ECLI:NL:RBMNE:2021:3093
Rechtbank Midden-Nederland
- Eerste aanleg - enkelvoudig
- Rechtspraak.nl
Beroep tegen de beslissing van de Raad van bestuur van het Uitvoeringsinstituut werknemersverzekeringen inzake WIA-uitkering en dagloonberekening
In deze zaak, behandeld door de Rechtbank Midden-Nederland op 12 juli 2021, gaat het om een beroep van eiser tegen de besluiten van de Raad van bestuur van het Uitvoeringsinstituut werknemersverzekeringen (UWV) met betrekking tot zijn WIA-uitkering en de berekening van zijn dagloon. Eiser, die van 4 juni 2018 tot 1 juli 2018 werkte, meldde zich op 2 juli 2018 ziek. Zijn Ziektewet-uitkering liep tot 28 juni 2020, waarna hij een WIA-uitkering aanvroeg. Het UWV bepaalde dat hij per 29 juni 2020 een IVA-uitkering ontving van € 866,74 bruto per maand. Eiser heeft geen bezwaar gemaakt tegen dit besluit.

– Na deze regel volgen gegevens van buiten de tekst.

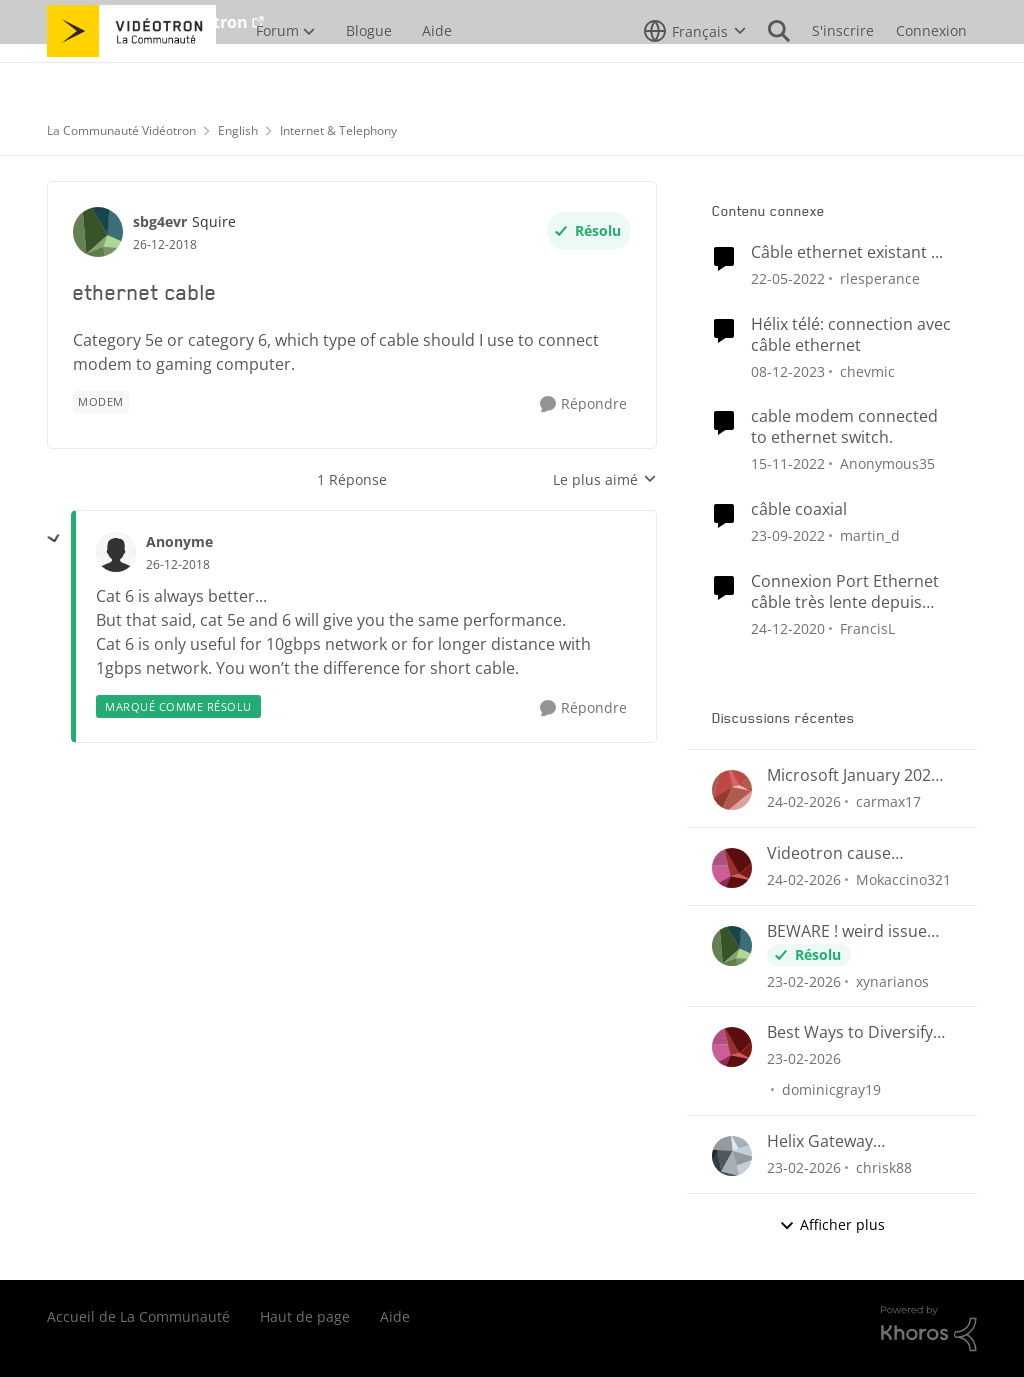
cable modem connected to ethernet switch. (844, 427)
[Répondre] (583, 404)
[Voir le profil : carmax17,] (732, 790)
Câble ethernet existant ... (847, 252)
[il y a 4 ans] (788, 278)
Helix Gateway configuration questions (857, 1141)
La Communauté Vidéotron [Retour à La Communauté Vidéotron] (121, 130)
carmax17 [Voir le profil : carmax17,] (888, 801)
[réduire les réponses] (54, 539)
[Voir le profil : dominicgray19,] (732, 1047)
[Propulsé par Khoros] (929, 1329)
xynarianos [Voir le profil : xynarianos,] (892, 980)
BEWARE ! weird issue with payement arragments (847, 931)
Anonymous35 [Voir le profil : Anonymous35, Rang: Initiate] (887, 463)
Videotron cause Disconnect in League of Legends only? (857, 853)
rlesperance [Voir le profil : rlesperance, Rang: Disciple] (880, 278)
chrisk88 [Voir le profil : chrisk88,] (884, 1167)
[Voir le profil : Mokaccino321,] (732, 868)
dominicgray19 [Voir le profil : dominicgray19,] (831, 1089)
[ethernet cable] (178, 565)
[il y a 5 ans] (788, 627)
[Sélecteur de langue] (695, 75)
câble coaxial (799, 509)
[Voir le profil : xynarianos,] (732, 946)
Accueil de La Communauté (138, 1316)
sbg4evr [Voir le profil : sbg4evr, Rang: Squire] (160, 221)
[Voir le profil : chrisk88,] (732, 1156)
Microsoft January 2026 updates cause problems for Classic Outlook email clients (853, 775)
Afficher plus (832, 1224)
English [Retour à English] (238, 130)
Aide (395, 1316)
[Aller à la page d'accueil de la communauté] (131, 75)
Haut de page (305, 1316)
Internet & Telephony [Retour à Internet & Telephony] (338, 130)
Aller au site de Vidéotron (147, 22)
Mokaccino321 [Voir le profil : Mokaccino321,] (903, 879)
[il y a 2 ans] (788, 370)
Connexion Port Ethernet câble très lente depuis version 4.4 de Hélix (845, 592)
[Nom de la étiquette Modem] (101, 402)
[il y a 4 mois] (804, 801)
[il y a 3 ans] (788, 463)
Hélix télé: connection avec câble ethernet (851, 335)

In de procedure met kenmerk UTR 20/3707 heeft het UWV op 26 juni 2020 bepaald dat eiser naast zijn WIA-uitkering een toeslag van € 13,28 per dag ontvangt. Dit besluit werd later door het UWV bevestigd. In de procedure met kenmerk UTR 21/704 verzocht eiser om herziening van het vastgestelde dagloon, maar het UWV weigerde dit. De rechtbank heeft de zaken gevoegd behandeld en op 10 maart 2021 en 17 juni 2021 zittingen gehouden via Skype.
De rechtbank oordeelt dat het UWV de juiste einddata voor de referteperioden heeft gehanteerd en dat de berekening van het dagloon correct is uitgevoerd. Eiser heeft onvoldoende bewijs geleverd voor zijn stellingen over de onjuistheid van de berekening. De rechtbank kent eiser ontheffing van het griffierecht toe, maar concludeert dat de beroepen ongegrond zijn. De rechtbank verklaart het beroep ongegrond en bevestigt de besluiten van het UWV.